For pre-existing accounts (being accounts maintained by the FFI prior to the later of 1 January 2014 or the FFI Effective Date):
- Entities that are “prima facie FFIs” under the Regulations: By the later of 30 June 2014 or 6 months after the FFI Effective Date
- Entities other than “prima facie FFIs”: By the later of 31 December 2015 or two years after the FFI Effective Date
- Individuals (other than “high value accounts” (i.e. account balances or values of more than USD1 million)): By the later of 31 December 2015 or two years after the FFI Effective Date
- Individuals (“high value accounts”): 31 December 2014 or one year after the FFI Effective Date
The date for filing reports with the IRS in respect of a participating FFI’s US accounts has also moved in line with the IGA, such that reports in respect of US accounts maintained during the 2013 and 2014 calendar years must now be filed by 31 March 2015.
Australian financial institutions have been in a position of uncertainty in respect of FATCA since the government announced its intention to negotiate an IGA with the US, given the different requirements set out in the Regulations and the IGA. These changes should assist Australian financial institutions in continuing to prepare for the FATCA due diligence requirements, irrespective of whether or not an IGA is negotiated. For further details about the impact of an Australian IGA, see our submission. The changes should also assist financial institutions with offshore branches or affiliates that wish to adopt uniform account opening and due diligence procedures across their groups.

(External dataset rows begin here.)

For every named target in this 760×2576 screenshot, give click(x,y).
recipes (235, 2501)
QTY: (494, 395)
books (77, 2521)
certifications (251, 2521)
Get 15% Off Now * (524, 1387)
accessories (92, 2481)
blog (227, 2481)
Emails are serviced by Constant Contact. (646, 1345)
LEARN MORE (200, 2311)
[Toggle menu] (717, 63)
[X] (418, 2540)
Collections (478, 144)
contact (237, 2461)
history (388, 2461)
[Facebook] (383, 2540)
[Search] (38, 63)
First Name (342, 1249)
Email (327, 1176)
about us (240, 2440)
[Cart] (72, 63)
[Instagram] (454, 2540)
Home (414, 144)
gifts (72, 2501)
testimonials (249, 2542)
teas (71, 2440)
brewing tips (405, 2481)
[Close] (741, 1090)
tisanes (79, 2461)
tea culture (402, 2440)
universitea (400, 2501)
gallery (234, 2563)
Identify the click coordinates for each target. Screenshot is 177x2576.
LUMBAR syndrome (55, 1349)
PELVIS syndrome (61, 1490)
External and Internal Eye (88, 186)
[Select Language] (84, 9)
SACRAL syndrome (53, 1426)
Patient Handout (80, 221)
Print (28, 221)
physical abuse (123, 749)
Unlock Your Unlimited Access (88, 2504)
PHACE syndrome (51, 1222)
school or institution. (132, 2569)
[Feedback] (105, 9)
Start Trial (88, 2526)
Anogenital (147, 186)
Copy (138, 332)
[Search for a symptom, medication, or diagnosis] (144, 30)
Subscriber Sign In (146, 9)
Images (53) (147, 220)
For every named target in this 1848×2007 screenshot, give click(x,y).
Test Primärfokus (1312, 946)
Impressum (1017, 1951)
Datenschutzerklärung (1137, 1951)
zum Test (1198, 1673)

Concessional grandfathering changes
In addition, the IRS has clarified the scope of grandfathering under FATCA. Grandfathering will now also apply to obligations that may give rise to “foreign pass-thru payments” that are executed prior to the issue of the final Regulations that define such term. Further, an obligation to make payments in respect of collateral posted pursuant to a grandfathered derivatives transaction will also be grandfathered.
Status of final Regulations
There has been no further indication as to when the final Regulations may be expected, although we anticipate that they will be issued before the end of the year.